[EXERCISE DETAILS]: Render the lines of the material from the line containing "578x456 pixels. Task: Focus" through the line containing "Toggle Highlight for", both ends included, as a numbered list, omitting any blank lines.

[DATASET ROWS]:
* * *
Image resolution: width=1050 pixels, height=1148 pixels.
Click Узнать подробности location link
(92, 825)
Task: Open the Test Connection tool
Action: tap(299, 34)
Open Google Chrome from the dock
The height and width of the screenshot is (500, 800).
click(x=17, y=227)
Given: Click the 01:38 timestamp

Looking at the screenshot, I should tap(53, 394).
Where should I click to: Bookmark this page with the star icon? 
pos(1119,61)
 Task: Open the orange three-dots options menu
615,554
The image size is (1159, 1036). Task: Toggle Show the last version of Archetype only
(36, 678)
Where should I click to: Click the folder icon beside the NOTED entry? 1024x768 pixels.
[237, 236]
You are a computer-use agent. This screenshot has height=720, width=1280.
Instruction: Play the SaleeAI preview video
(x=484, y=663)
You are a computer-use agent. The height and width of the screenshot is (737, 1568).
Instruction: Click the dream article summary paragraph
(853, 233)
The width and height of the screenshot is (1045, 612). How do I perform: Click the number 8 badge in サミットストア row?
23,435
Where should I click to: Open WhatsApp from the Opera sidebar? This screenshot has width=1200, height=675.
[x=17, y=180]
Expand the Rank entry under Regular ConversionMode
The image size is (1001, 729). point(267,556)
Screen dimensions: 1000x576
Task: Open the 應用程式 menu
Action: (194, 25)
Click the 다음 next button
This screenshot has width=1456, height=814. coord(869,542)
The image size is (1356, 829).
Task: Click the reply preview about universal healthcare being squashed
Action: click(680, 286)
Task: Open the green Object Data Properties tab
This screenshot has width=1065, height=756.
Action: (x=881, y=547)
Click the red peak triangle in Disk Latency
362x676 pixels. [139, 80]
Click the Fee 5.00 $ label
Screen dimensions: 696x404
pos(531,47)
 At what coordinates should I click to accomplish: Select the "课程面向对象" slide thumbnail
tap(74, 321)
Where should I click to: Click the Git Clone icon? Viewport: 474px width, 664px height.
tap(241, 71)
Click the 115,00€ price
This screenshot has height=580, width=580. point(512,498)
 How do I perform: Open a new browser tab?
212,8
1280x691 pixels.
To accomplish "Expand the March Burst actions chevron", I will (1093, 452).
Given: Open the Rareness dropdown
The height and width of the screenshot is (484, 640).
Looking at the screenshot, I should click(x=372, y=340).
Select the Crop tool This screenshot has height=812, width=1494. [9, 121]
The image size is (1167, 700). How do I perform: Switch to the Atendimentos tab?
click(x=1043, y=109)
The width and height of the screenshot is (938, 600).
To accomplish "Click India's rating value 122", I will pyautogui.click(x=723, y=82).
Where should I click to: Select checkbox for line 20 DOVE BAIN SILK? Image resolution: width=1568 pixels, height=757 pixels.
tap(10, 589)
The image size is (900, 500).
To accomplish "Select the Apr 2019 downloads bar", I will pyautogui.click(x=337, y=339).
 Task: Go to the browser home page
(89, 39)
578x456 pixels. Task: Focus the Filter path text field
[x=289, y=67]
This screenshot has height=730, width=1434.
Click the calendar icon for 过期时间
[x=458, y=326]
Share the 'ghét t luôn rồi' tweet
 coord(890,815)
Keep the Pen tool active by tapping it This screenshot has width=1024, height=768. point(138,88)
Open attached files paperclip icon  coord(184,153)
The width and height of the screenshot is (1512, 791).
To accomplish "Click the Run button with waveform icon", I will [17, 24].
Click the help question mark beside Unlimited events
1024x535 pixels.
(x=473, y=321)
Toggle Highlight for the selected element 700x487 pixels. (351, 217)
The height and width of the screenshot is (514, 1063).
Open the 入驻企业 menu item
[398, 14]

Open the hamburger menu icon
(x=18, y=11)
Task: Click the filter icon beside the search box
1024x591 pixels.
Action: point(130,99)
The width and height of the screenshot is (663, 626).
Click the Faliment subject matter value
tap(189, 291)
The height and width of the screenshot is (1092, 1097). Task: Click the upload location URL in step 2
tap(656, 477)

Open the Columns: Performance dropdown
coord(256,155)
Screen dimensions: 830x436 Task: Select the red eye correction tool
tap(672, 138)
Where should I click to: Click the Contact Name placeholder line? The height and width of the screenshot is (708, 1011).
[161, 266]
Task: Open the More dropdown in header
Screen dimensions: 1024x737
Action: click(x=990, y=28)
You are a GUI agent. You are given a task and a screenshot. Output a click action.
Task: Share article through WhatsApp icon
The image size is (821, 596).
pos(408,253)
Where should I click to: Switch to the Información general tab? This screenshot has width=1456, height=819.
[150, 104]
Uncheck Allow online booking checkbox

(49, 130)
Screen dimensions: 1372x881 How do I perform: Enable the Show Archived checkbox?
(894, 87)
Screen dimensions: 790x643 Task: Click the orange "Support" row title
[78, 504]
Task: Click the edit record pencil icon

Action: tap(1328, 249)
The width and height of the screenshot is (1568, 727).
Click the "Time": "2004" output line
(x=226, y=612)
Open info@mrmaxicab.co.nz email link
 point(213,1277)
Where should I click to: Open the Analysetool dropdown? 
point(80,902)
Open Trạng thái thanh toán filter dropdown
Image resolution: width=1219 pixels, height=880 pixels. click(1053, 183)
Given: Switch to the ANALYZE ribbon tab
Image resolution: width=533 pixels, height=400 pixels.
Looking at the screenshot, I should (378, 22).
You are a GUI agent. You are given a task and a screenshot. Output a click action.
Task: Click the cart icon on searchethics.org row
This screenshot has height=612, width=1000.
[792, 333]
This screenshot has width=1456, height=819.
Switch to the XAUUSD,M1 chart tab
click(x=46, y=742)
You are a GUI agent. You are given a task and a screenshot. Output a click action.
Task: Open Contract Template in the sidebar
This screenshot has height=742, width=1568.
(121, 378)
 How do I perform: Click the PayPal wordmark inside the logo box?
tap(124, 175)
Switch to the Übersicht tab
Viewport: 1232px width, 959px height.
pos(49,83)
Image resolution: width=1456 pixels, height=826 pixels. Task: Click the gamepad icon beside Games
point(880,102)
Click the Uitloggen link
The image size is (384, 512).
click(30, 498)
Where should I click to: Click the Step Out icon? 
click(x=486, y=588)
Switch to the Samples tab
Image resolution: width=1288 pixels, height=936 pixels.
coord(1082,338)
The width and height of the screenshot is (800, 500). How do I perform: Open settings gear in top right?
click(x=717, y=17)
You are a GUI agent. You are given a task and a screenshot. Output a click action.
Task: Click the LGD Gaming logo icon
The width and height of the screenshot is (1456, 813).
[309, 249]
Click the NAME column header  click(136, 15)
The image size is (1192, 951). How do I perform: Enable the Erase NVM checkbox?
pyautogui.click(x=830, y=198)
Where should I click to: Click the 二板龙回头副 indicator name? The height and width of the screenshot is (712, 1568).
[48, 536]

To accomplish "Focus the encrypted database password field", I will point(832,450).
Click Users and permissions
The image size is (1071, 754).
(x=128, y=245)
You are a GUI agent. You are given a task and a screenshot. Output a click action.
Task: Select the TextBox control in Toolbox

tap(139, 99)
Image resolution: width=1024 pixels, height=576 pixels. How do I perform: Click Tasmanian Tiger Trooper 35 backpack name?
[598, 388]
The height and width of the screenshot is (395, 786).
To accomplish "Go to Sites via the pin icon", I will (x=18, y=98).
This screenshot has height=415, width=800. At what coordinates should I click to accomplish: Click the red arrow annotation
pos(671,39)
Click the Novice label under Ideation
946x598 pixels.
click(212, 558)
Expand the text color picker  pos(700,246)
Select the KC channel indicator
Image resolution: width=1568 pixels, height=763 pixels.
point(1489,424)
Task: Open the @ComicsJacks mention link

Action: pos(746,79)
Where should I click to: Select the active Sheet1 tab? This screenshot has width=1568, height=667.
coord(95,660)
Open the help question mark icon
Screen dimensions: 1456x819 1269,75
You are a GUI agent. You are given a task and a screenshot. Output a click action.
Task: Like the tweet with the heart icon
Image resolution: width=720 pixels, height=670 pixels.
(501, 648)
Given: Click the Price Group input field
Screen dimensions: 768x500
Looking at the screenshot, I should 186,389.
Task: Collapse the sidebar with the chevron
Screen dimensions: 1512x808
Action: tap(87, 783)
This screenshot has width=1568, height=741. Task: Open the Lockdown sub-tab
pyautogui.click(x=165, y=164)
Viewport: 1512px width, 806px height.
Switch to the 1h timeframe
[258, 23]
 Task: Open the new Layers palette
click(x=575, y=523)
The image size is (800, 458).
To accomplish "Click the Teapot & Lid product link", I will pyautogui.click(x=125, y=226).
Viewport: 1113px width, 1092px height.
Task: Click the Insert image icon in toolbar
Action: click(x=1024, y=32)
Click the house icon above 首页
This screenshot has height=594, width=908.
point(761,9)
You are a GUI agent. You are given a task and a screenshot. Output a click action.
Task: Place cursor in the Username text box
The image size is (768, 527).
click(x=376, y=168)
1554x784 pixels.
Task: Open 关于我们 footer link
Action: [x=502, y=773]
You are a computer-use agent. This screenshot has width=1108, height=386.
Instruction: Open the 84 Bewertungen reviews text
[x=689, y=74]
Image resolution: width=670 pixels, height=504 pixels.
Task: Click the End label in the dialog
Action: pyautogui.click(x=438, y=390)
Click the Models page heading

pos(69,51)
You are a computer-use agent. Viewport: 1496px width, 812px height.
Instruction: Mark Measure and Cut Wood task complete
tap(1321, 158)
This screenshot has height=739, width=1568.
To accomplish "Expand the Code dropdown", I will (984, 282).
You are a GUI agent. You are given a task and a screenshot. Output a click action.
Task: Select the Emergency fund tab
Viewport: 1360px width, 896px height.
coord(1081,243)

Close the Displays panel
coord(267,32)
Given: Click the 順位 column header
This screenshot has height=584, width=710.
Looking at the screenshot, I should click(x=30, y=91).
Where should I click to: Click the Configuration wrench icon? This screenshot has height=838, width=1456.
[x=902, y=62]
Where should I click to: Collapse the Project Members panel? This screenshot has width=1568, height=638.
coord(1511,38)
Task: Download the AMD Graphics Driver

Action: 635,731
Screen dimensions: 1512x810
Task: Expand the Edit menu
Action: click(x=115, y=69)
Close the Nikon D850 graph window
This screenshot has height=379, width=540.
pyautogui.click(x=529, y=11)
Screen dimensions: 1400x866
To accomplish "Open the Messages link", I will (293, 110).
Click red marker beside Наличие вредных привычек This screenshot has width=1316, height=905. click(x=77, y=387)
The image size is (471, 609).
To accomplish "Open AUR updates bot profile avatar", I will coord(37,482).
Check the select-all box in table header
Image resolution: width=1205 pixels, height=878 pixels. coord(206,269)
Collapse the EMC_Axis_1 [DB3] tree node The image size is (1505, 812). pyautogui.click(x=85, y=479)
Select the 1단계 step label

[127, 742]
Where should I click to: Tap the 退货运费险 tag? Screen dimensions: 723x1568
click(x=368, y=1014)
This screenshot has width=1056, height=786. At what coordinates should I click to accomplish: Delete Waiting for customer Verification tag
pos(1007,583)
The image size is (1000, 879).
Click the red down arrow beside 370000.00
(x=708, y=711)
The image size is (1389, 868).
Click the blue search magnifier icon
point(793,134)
* * *
[FULL ANSWER]:
1. 578x456 pixels. Task: Focus the Filter path text field
2. [x=289, y=67]
3. This screenshot has height=730, width=1434.
4. Click the calendar icon for 过期时间
5. [x=458, y=326]
6. Share the 'ghét t luôn rồi' tweet
7.  coord(890,815)
8. Keep the Pen tool active by tapping it This screenshot has width=1024, height=768. point(138,88)
9. Open attached files paperclip icon  coord(184,153)
10. The width and height of the screenshot is (1512, 791).
11. To accomplish "Click the Run button with waveform icon", I will [17, 24].
12. Click the help question mark beside Unlimited events
13. 1024x535 pixels.
14. (x=473, y=321)
15. Toggle Highlight for the selected element 700x487 pixels. (351, 217)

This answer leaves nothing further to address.